Monsters, Maps, and Me: On Who Gets to Be Human




The sea in Rimini smells of salt and coffee at dawn, and the gulls make a thin, tinny music above the pier. My wheelchair hums softly over worn stone, the rubber tyres picking up dust like flour on warm bread. A man once asked me—half-joking, half-afraid—whether I felt “less human” with a machine beneath me. His voice had a metallic edge, like a spoon against a glass. I remember thinking that our first monsters aren’t scales and claws; they’re the labels we say out loud… and the ones we whisper.

I’m Gerd Dani, President of Free Astroscience, writing from this Adriatic light. I’m simplifying complex history here on purpose, so you can follow every turn of the wheel. What you’ll read is personal, reflective, and yes—hopeful. I want you to hear the street noise as we ask a very old, very live question: who gets to be human next?


The Word That Erases People

So when I read about monstrification—the academic term for how societies strip people of their humanity—something clicked. That uncomfortable feeling of being observed, categorized, judged? It's ancient. It's systematic. And it's everywhere.

Here's how it works: you don't need dragons or vampires to create a monster. You just need to convince people that someone has broken the category of "normal human being".

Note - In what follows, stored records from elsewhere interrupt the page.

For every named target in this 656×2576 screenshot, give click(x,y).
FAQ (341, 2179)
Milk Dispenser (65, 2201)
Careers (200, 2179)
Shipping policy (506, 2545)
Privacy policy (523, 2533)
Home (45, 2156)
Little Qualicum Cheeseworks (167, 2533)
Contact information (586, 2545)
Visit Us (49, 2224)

Their bodies are wrong. Their minds are wrong. Their culture is wrong. Therefore, they're not quite human. Not quite deserving of rights, dignity, and safety.

The label can change—"savage," "subhuman," "illegal," "freak." But the mechanism stays the same: draw a line, put yourself on one side, and everyone you fear on the other.

When Medicine Became a Weapon

Let's go back to those ancient Greeks and Romans.

They had this theory about bodies. Four humours—blood, phlegm, black bile, yellow bile—kept you balanced. Change your climate, your food, your exercise? Your humours shift. Your body changes.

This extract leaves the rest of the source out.